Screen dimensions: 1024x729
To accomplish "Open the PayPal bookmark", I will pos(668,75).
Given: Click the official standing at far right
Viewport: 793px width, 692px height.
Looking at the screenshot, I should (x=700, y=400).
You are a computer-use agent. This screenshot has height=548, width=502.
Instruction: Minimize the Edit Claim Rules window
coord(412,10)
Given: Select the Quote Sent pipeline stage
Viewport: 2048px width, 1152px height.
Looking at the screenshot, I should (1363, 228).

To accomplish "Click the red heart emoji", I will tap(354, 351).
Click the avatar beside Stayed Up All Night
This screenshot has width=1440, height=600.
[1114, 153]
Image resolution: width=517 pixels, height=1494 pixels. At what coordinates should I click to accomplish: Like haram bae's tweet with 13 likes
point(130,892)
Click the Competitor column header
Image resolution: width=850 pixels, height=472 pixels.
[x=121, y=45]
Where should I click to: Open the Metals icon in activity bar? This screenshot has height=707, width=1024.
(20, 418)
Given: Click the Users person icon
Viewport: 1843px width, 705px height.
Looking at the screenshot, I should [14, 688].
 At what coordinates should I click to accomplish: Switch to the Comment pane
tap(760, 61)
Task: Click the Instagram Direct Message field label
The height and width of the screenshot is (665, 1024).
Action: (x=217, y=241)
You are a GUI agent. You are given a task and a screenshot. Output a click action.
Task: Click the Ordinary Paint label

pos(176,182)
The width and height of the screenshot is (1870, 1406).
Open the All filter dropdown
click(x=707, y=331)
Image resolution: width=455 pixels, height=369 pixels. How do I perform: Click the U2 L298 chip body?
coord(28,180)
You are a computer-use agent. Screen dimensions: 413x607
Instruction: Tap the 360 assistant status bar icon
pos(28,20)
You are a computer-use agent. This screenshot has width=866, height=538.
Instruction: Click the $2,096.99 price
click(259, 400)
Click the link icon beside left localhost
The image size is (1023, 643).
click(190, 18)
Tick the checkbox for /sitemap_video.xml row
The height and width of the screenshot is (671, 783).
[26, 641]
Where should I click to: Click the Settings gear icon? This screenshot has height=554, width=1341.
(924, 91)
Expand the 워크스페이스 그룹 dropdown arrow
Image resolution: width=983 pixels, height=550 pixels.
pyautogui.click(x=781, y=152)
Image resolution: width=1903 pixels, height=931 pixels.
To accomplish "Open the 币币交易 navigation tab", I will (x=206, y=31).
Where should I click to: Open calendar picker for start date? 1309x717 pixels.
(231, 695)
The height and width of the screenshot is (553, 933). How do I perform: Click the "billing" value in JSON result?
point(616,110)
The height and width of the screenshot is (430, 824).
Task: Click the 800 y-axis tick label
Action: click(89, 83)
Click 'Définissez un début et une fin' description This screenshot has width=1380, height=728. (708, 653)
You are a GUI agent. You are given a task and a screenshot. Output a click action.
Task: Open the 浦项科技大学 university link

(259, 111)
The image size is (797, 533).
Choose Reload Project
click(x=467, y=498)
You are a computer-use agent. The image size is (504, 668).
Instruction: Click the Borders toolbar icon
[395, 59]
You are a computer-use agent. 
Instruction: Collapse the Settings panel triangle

→ ABOUT THIS EXERCISE: Give back, word for word, the lines from the one with "Image resolution: width=1903" through the last line of the entries, both included, and no other line.

→ SOLVED EXERCISE:
Image resolution: width=1903 pixels, height=931 pixels.
To accomplish "Open the 币币交易 navigation tab", I will (x=206, y=31).
Where should I click to: Open calendar picker for start date? 1309x717 pixels.
(231, 695)
The height and width of the screenshot is (553, 933). How do I perform: Click the "billing" value in JSON result?
point(616,110)
The height and width of the screenshot is (430, 824).
Task: Click the 800 y-axis tick label
Action: click(89, 83)
Click 'Définissez un début et une fin' description This screenshot has width=1380, height=728. (708, 653)
You are a GUI agent. You are given a task and a screenshot. Output a click action.
Task: Open the 浦项科技大学 university link

(259, 111)
The image size is (797, 533).
Choose Reload Project
click(x=467, y=498)
You are a computer-use agent. The image size is (504, 668).
Instruction: Click the Borders toolbar icon
[395, 59]
You are a computer-use agent. 
Instruction: Collapse the Settings panel triangle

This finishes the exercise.